Why should I consider investing? 8 Advices for Young Investors

How can you benefit from investing? There is only one answer: to create wealth. Is there a reason why you would want to create wealth? To finance various financial goals such as an expensive car, a foreign holiday, retirement, etc.

Typically, we have a single source of income and have a variety of immediate, medium, and long-term needs. Our long-term goals would be virtually impossible to achieve if we moved from one goal to the next with our accumulated savings. The reason for this is that you shouldn’t just keep money in your savings account, but use it to invest in things that will help you build wealth over time.

Why should I consider investing

In our modern world, there are two ways to make money. Working for someone else or for yourself is the first way to earn an income. You can also increase your fortune by investing your assets over time. Investments can be made in stocks, bonds, mutual funds, options, futures, precious metals, real estate, small businesses, or a combination of all of them. The investment value can rise, dividends can be earned, a business can be sold, or other liquidity events can occur.

8 Reasons you should start Investing Right now

1. You’ll Stay Ahead of Inflation

By not investing and growing your money, over time, you’ll actually lose money. This is all due to inflation.

As a result of inflation, your money will lose its purchasing power as prices rise and decrease. Inflation rates are variable, but historically have averaged around 3%.

If you invest your money and earn a return of 7% on average, then you will be able to stay ahead of inflation and increase your savings.

The cost of goods you buy (like food, gas, and housing) would rise, which would offset any extra money you make. If you do not invest – both your wage rate and your savings return rate would not be able to keep up.

2. More Recovery Time

When you invest early, and you incur a loss, you have more time to recover your investment loss. However, if you start investing later in life, you will have less time to recover your losses. When you invest early, your investment has more time to grow in value.

3. Save for Retirement

If you want to save money for retirement, keep it in a portfolio of investments like stocks, bonds, mutual funds, real estate, businesses, or precious metals. Upon retirement, you can live off the funds earned from these investments.

When it comes to investing, you may want to be riskier at a younger age based on your personal tolerance of risk. When you become older, it is wise to become more conservative with your investments, especially when you approach retirement. Greater risk increases your chances of earning more wealth.
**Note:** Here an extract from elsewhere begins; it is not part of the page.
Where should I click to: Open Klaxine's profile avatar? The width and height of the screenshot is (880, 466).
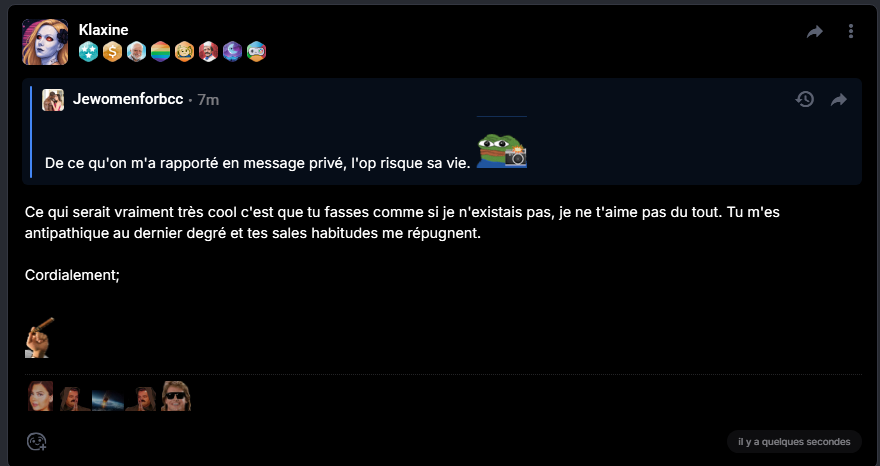coord(45,42)
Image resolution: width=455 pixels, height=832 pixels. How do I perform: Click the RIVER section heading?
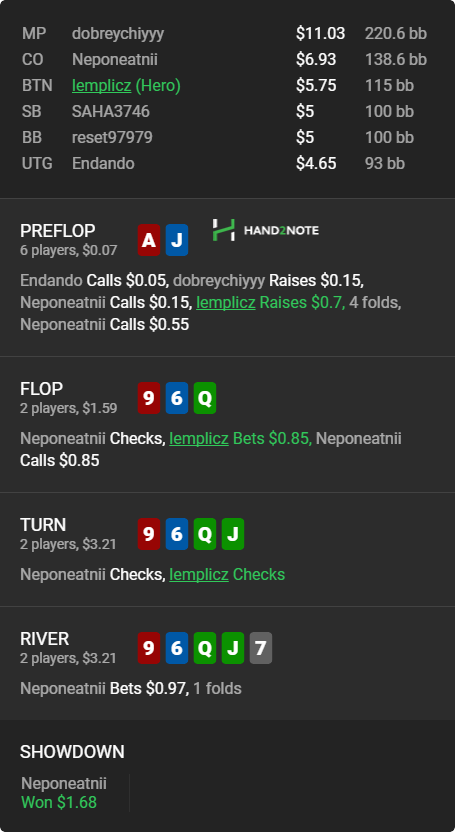[x=45, y=639]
4.  Wealth Can Be Built Through Investing

 The key to building wealth is investing, and it goes without saying.

Investing and growing your money can be done in a multitude of ways. If you’re serious about building wealth, you need to develop an investment plan that suits you.

There is a difference between the wealthy and the broke when it comes to investing.

Saving money in investments can be challenging when you don’t have much money to begin with, but you can start by saving 10% of your little income. Over time, it will increase.

5. You still have time on your side

In an ideal world, we would all start investing at birth. Even though we may have opportunities to invest prior to our 20s or 30s, many of us don’t think about it until we’re well into our 30s or 40s. If you wait too long, you’ll lose out on your greatest asset: time. By investing earlier in life rather than save more money later, you give your money a chance to work “smarter” rather than harder.

6. Investing Can help you Save on Taxes

You can also save a lot of money on taxes when you invest!

If you contribute to a 401k, SEP IRA, or Traditional IRA, you do not need to pay taxes on the earnings the year you earn them. Instead, you pay taxes on it when you withdraw it during retirement. As a result, you save a lot of money on taxes the year that you contributed.

Taxes can be paid now by using a Roth IRA. This option allows you to pay tax right now and not pay any tax when you withdraw the money.

The capital gains tax rate is much lower than the ordinary income tax rate for a regular 9-5 job, even if you have a taxable account.

These are just a few basic examples. The tax code has a lot of loopholes that benefit investors. Why do the rich pay so little tax? This is how they stay rich!

I highly recommend that you speak with your CPA or Financial Advisor if you need to lower your tax burden.

7. Compound Interest

Time is your best friend when it comes to investing, but you’ll also benefit from compound interest-a phenomenon Albert Einstein called ‘the eighth wonder of the world’.

The principle of compound interest is as follows: You make money. And then you make more money on the money you make.

If you invest $1,000 this year and earn a 10% return, then you will make $100 on your original $1,000 investment, which leads to $1,100 in your account.

In the event that you do not make any contributions next year, you still make money. But how? If you earn the same 10% return on your $1,100 account balance, you will earn $110 instead of $100 since you are earning that 10% on a larger balance. The result is $1,210, simply because you let compound interest work its magic.

If you start early, even if you never invest another penny, you’d still have an advantage over someone who begins investing later in life. That’s the beauty of compound interest. Investing early and often pays off in the long run. The longer your money can benefit from compound interest, the larger your gains will become.

8. Secured Future

In life, there will be times when you need urgent money to cover unavoidable expenses. During such times, investments made at an early age can prove very useful and will help you overcome the tough times all on your own. By investing early, you are less likely to need to borrow money from others.